I am a male and never been married, but I want to be. Do you find this to be true?

First, yes or no answers would be helpful along with explanations.

Thanks!


----------



## trey69 (Dec 29, 2010)

I can't say I feel this way. I have never had a problem staying faithful. Perhaps these friends of yours just have trouble staying faithful in general. Its odd they can't seem to tell you why though. I would point blank ask them.


----------



## nbmGuy (Apr 26, 2012)

trey69 said:


> I can't say I feel this way. I have never had a problem staying faithful. Perhaps these friends of yours just have trouble staying faithful in general. Its odd they can't seem to tell you why though. I would point blank ask them.


Maybe more have told me, but I distinctly remember two. One was a former girlfriend who is divorced b/c her husband cheated on her. She said when she got a ring on her finger MORE guys started hitting on her.
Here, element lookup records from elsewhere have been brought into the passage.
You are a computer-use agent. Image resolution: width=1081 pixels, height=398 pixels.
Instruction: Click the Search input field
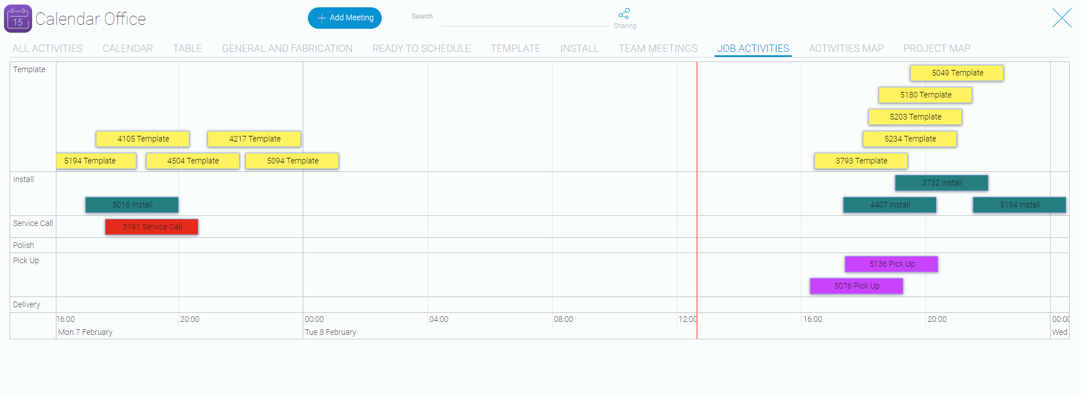(x=524, y=19)
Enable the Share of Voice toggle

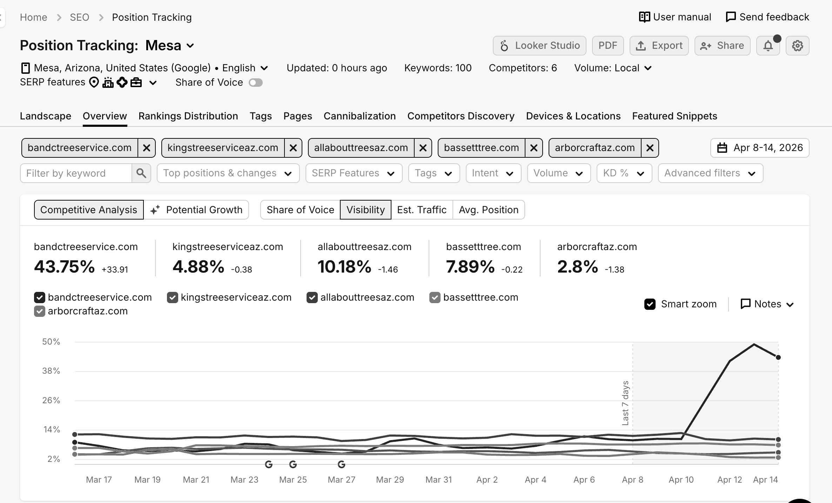[256, 83]
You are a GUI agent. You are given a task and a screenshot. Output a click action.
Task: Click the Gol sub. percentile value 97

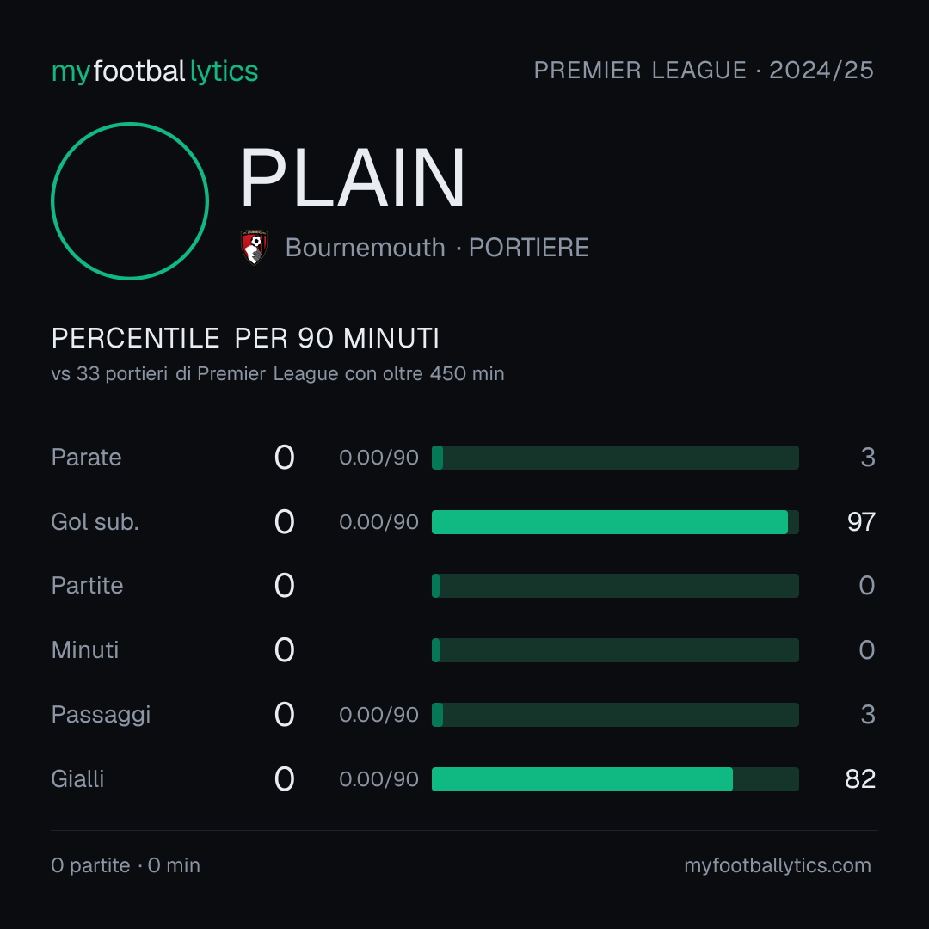[861, 522]
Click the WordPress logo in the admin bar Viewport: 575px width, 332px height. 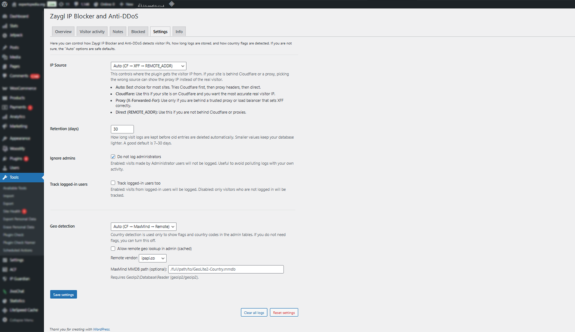click(x=4, y=4)
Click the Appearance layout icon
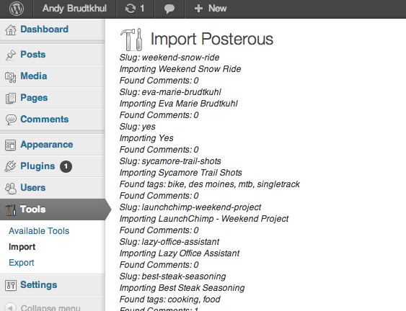406x311 pixels. coord(11,145)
The other was a woman at work. I guess I could ask her to explain.


----------



## trey69 (Dec 29, 2010)

nbmGuy said:


> Maybe more have told me, but I distinctly remember two. One was a former girlfriend who is divorced b/c her husband cheated on her. She said when she got a ring on her finger MORE guys started hitting on her.
> 
> The other was a woman at work. I guess I could ask her to explain.


For SOME men its the thrill of the chase. So your friend that got married, once a ring was on her finger, it more than likely made men want to chase her because she was off the market, no longer available. Most people want what they can't have.


----------



## Blue Moon (Sep 7, 2009)

Yes, because women want you more when you're married. They smell it on you.
_Posted via Mobile Device_


----------



## nbmGuy (Apr 26, 2012)

trey69 said:


> For SOME men its the thrill of the chase. So your friend that got married, once a ring was on her finger, it more than likely made men want to chase her because she was off the market, no longer available. Most people want what they can't have.
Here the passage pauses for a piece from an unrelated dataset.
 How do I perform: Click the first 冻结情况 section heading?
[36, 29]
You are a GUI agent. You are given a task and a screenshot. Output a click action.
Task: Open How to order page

What about from a man's perspective though? I know you said no already. But I guess I'm not asking, "Have you been unfaithful more since you have gotten married" but I'm asking, "Is there more of a temptation to be unfaithful (even in non sexual ways) after marriage, even if you have never been unfaithful?"


----------



## Gratitude (Feb 12, 2012)

If you have it in you to cheat, you're going to cheat anyway whether your married or not.

Marriage can bring stress: financial, parenting etc. Spouses may stop trying to look good after they "landed" them. Fights about family, friends and trying to bring everyone together can create tension. There's heaps of reasons in a marriage why people could cheat.

BUT

Whether you have a ring on your finger or not it doesn't change your morals. Saying it's because you got married is just an excuse.


----------



## Jeff/BC (Apr 1, 2012)

No. I have never had a temptation to be unfaithful... not in a low-sex marriage. Not when dating. And not when married in a wonderful marriage.


----------



## nbmGuy (Apr 26, 2012)

Gratitude said:


> If you have it in you to cheat, you're going to cheat anyway whether your married or not.
> 
> Marriage can bring stress: financial, parenting etc. Spouses may stop trying to look good after they "landed" them. Fights about family, friends and trying to bring everyone together can create tension. There's heaps of reasons in a marriage why people could cheat.
> 
> ...


What about you personally though? Did you feel more or less of a temptation to be faithful after getting married?


----------



## Machiavelli (Feb 25, 2012)

nbmGuy said:


> What about from a man's perspective though? I know you said no already. But I guess I'm not asking, "Have you been unfaithful more since you have gotten married" but I'm asking, "Is there more of a temptation to be unfaithful (even in non sexual ways) after marriage, even if you have never been unfaithful?"


Once you have that ring, you're going to get more up front, straight out offers for sex, assuming you're already getting some offers. What you do with those offers is up to you.


----------



## anchorwatch (Mar 5, 2012)

I'm a man, and married for a looong time. And I say that's a ridiculous statement! Anybody can cheat, you don't need to be married. 
Who are these people you spoke to? Whats their marital experience? Look for that information, then judge their opinions. Its good that your asking that question of more people. Hope that helps.


----------



## Browncoat (Mar 25, 2012)

No not at all. I've been married 15 years, and for all for all of them I've been terribly disappointed with our sex lives (I mean absolutely devastatingly disappointed for most of it), and I've never been tempted to cheat once.

Clearly though it's individual, others obviously have had much different experiences than I have.


----------



## Entropy3000 (May 11, 2011)

I find that statement absurd. Marriage is a deeper comittment so your boundaries need to be better.

Married men seem to be more desireable to women than the same man was before marriage. Preselection.

if you are an unfaithful person do not get married.


----------



## lovelygirl (Apr 15, 2012)

Gratitude said:


> If you have it in you to cheat, you're going to cheat anyway whether your married or not.


I totally agree with this. Some people were born to cheat so if it's in their character to do so then they will. No matter if they cheated once or twice and obviously it doesn't matter if they're married or not. 

I think some men [like your friends] should speak for themselves and not generalize and make men sound like they are the same.


----------